I fear the costs, both economic and otherwise, if we do not.&
What we need are solid, evidence-based proposals that
encourage people to take their health into their own hands. We
all know that individual behaviors and lifestyle choices can
have an impact on either preventing these diseases from
occurring or reducing their severity. Wellness programs are an
excellent way to incentivize healthy behaviors. Employers have
been looking to such programs to improve the health of their
employees and keep costs down. Safeway's CEO, Steven Burd, has
testified before this committee about the successes his company
has with its wellness program. I am encouraged by these kinds
of innovative ideas, and I look forward to hearing about more
ways that we can address this problem.&
What we don't need is to continue spending billions of
dollars to fund initiatives that restrict our ability to make
our own decisions. I'm concerned that in a time of record
deficits, we see the Secretary accepting recommendations for
coverage without cost sharing--without any analysis on what the
effect will be on the budget. In the past, CBO has said that a
number of preventive services add cost rather than savings. I
am not saying the recommendations are with or without merit--
simply that to not even consider the impact on the budget is
irresponsible.
Actions like this increase my concerns about the use of the
billions of dollars in the prevention fund. With little to no
accountability, this massive fund provides the Secretary with
unprecedented ability to dispense funds at her discretion. The
lack of accountability is alarming. In this budget environment,
we have to make careful decisions about how and where we
prioritize funding. The Fund allows the Secretary to fund
programs and initiatives over and above the amount Congress
deliberated over and allocated money for.

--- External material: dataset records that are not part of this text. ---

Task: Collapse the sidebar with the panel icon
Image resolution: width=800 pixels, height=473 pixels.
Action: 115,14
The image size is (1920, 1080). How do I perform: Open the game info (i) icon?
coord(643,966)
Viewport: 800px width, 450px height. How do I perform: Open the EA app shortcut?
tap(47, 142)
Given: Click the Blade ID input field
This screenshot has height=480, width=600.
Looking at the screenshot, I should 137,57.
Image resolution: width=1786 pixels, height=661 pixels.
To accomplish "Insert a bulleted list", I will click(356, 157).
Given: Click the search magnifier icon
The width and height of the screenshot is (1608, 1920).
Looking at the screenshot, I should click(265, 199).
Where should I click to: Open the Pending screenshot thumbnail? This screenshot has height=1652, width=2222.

I am looking forward to hearing from Dr. Koh about how the
Fund is being used, and how it has improved health and reduced
public and private health care costs. We've got to make sure
that spending on prevention programs is evidence-based and
targeted with clear metrics on success.&
No one is denying that chronic disease is an issue on a
massive scale, and I anticipate that our witnesses will provide
sobering testimony on the state of chronic disease in the
United States. Scientists, medical professionals, public health
workers, policymakers, and even economists have been working to
prevent and treat chronic diseases. I commend them for their
tireless devotion to this problem facing our country.&
I have been working on ways to fix our broken healthcare
system for well over a decade now. One of the chronic problems
I've encountered time and time again is proposals that do
nothing to lower health care costs and instead, in fact,
dramatically increase health care spending. We can't keep doing
things the Washington way, passing the buck, literally, to the
next generation. The American people are calling for us to look
at spending, look at the debt, and do something about it. We
can, and should do better. I look forward to hearing from our
witnesses, and thank them for taking the time to be here today.